A Self-Assured Voice

In “How to Get Away from the World,” a propulsive story told from the second-person point of view, a world-weary intelligence community bureaucrat plays out his fantasy of living off the grid. The narrator wonders if we “… might remember once seeing a picture of the Earth at night with its spider webs of light and noticing that there existed only one significant dark place on the whole East Coast of the United States. If you then consulted an online map, you might zoom in on that area and discover that there is a town called Dogleg Bend, West Virginia. You will most likely think to yourself, no shi#t? (…) [O]nce you come to grips with this fact, it is likely that you’ll assume that it doesn’t get much farther out than that.”

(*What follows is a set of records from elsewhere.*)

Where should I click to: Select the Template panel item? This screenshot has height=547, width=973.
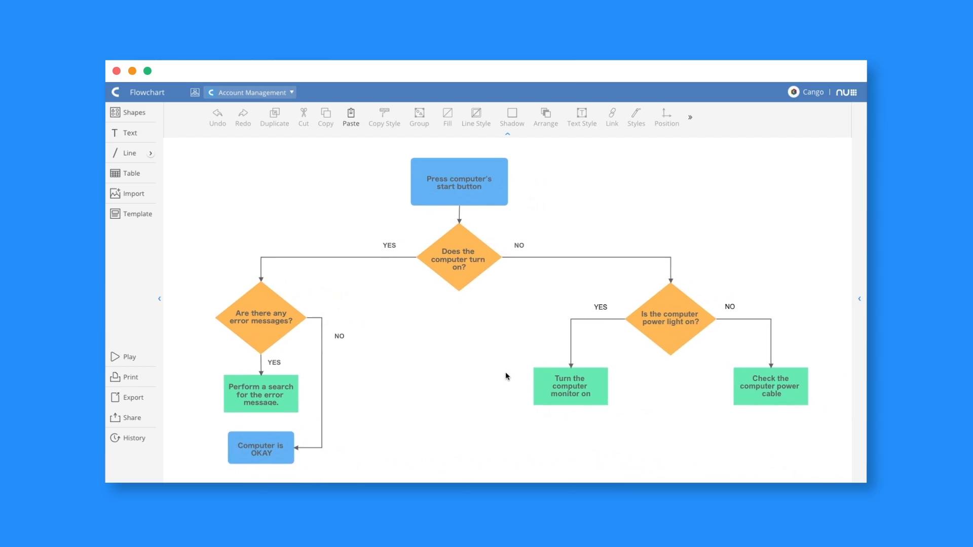131,213
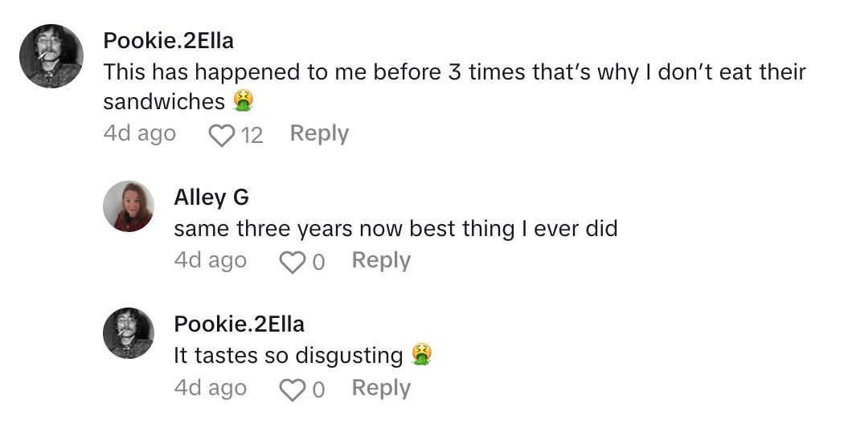Open Pookie.2Ella's avatar on the top comment

click(x=51, y=55)
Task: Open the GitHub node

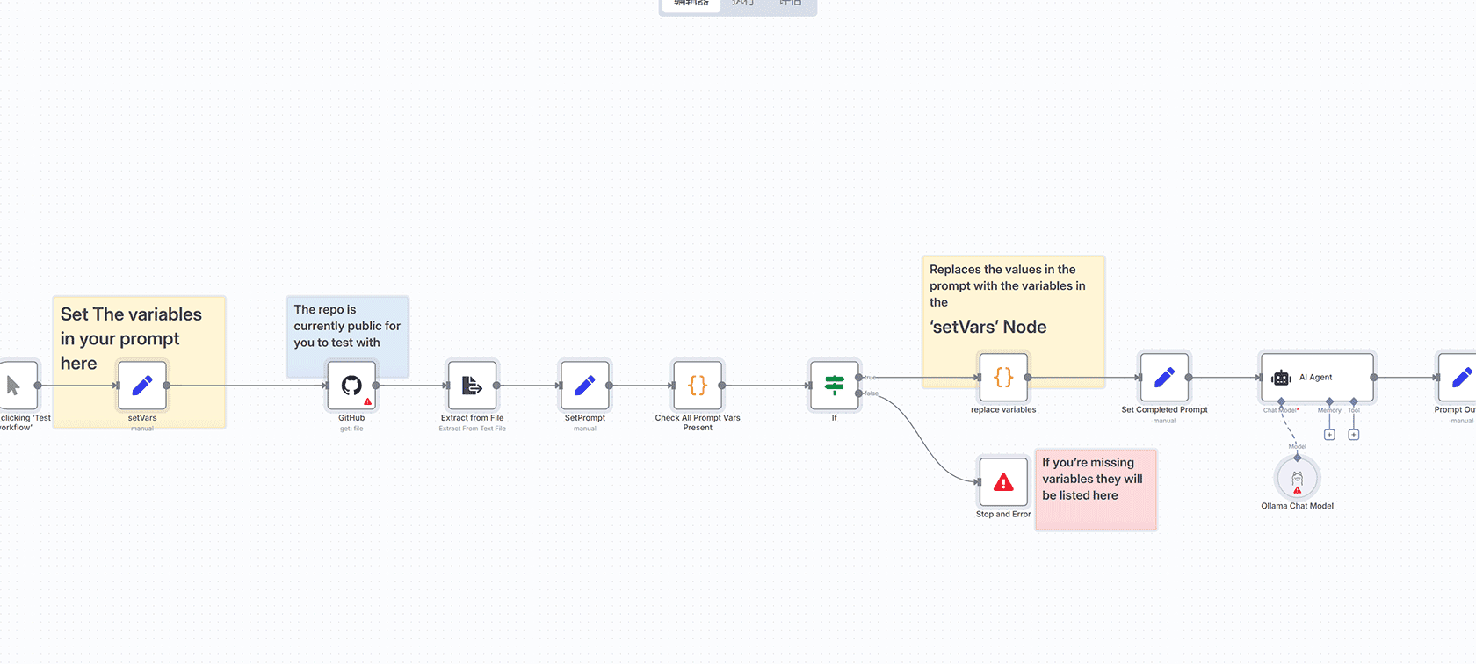Action: pyautogui.click(x=351, y=386)
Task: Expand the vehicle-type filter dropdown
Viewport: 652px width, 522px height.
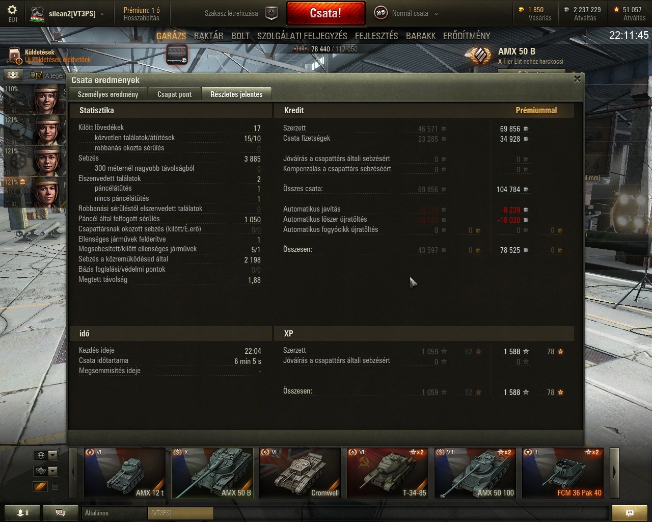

In “Inky-do,” Henry Harper tells Dewey and his friend Ned Foster his particular spin on the Epic of Gilgamesh, in which he mixes Mesopotamian myth with spaceships and Bigfoot. One of Harper’s outlandish beliefs is that he has a Bigfoot friend called “Old Stinky Joe” that lives in the woods of his mountain property, as seen in the story “Report on the Strange Case of Lt. Henry Harper.” In the novelette “Suicidal Gods,” Ned narrates the coming-of-age tale of his friendship with Dewey growing up as outcasts in Dogleg Bend. The story also chronicles the changes in the national political climate, as 9/11 unleashes a wave of collective, misplaced anger that impacts daily life in Dewey and Ned’s small town.

Prior to Suicidal Gods, C.M. Chapman published the chapbook Music & Blood as well as numerous short stories in literary magazines and online journals. This new collection displays a self-assured voice that can deftly spin stories from faux folk tales to hardscrabble drama.

— Gonzalo is a writer born in Texas, raised in Chile, and currently living in Shepherdstown. His books have been published in Spain and Chile, and his fiction has appeared in Boulevard, Goliad, and The Texas Review, among others.